Problem description -> Reproduce the records from the line containing "You are a GUI" through the end of the records, inclusive, with "three-dots menu" changed to "overflow menu" and everything else kept the same. Leave out the pictures.

--------

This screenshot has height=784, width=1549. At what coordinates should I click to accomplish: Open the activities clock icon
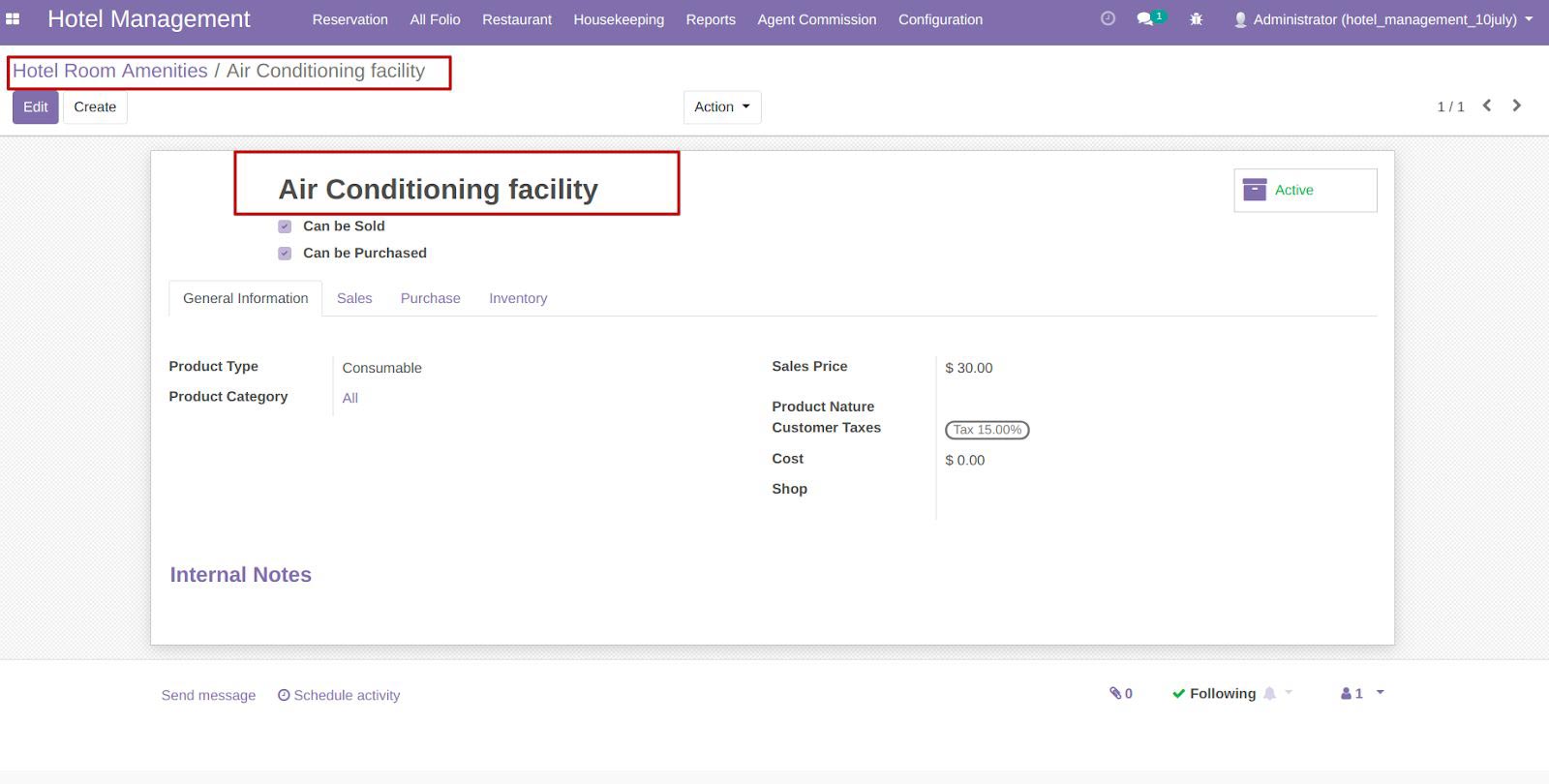click(x=1108, y=18)
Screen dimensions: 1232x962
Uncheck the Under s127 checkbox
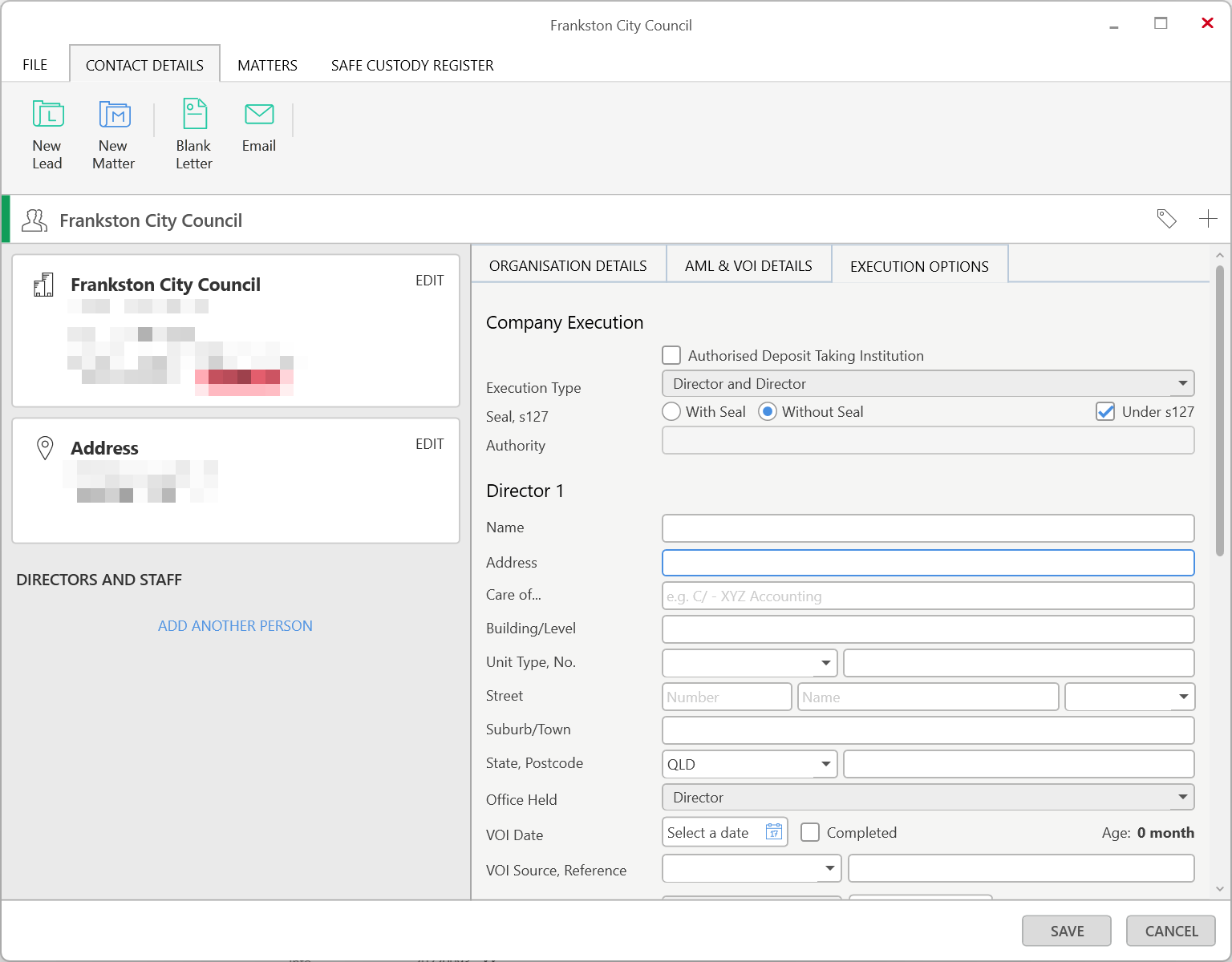(x=1105, y=412)
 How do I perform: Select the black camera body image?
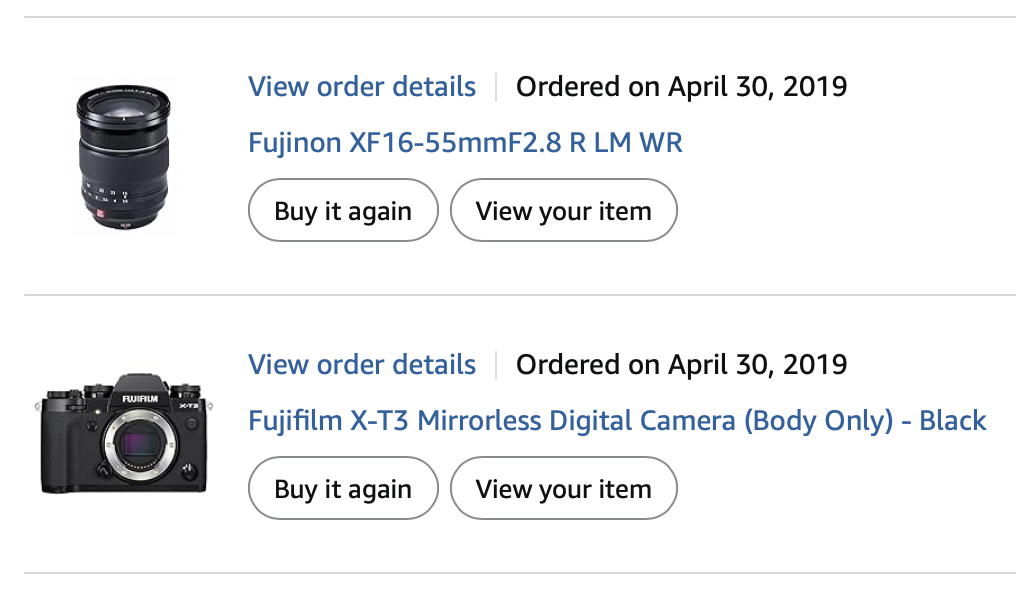[x=124, y=434]
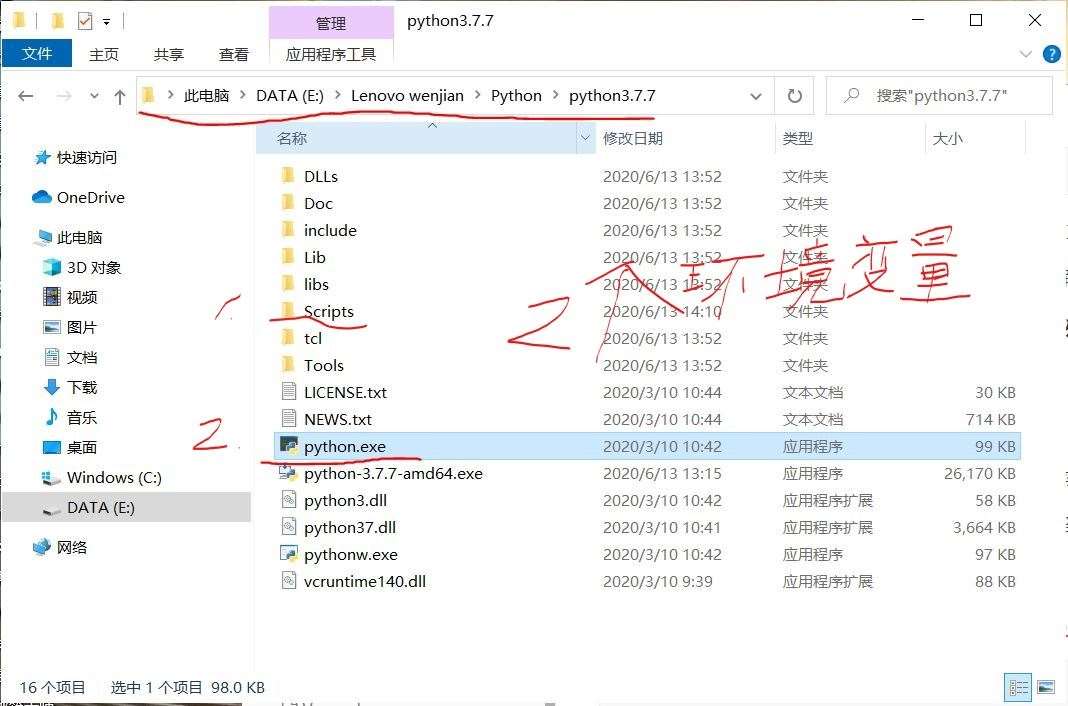Screen dimensions: 1068x706
Task: Deselect python.exe by clicking LICENSE.txt
Action: (x=344, y=391)
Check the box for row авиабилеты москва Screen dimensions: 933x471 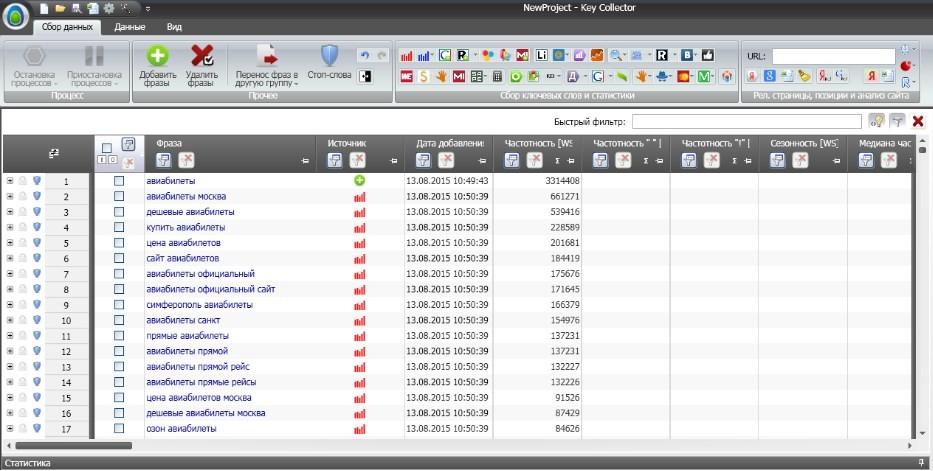click(119, 197)
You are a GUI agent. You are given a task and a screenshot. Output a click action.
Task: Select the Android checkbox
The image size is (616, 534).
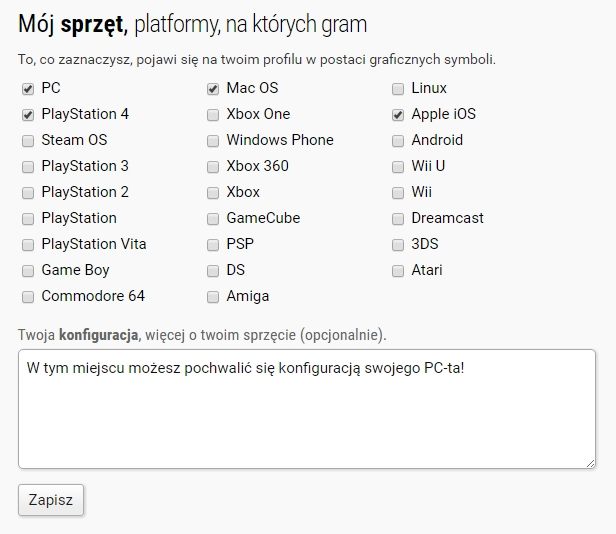pyautogui.click(x=398, y=141)

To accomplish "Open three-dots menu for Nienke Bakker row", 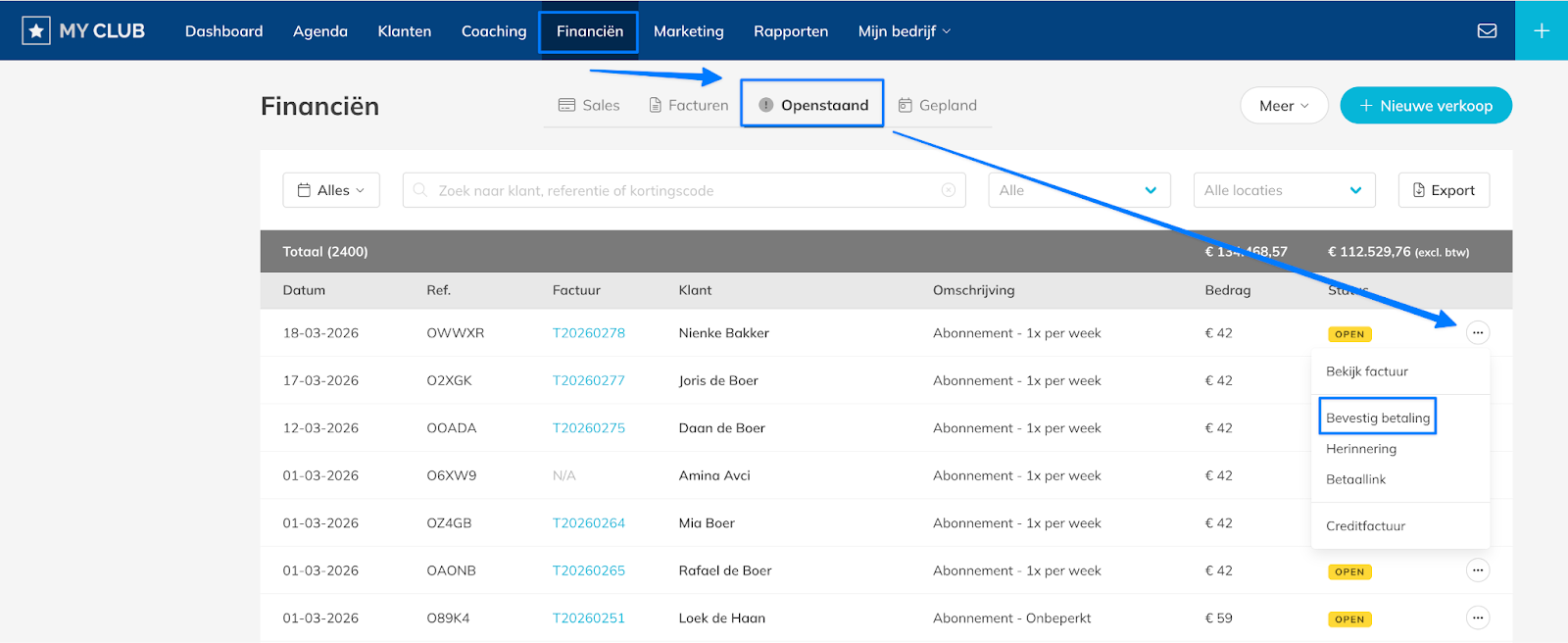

--------

Expected answer ->
You are a GUI agent. You are given a task and a screenshot. Output a click action.
Task: Select the Android checkbox
The image size is (616, 534).
pyautogui.click(x=398, y=141)

To accomplish "Open overflow menu for Nienke Bakker row", 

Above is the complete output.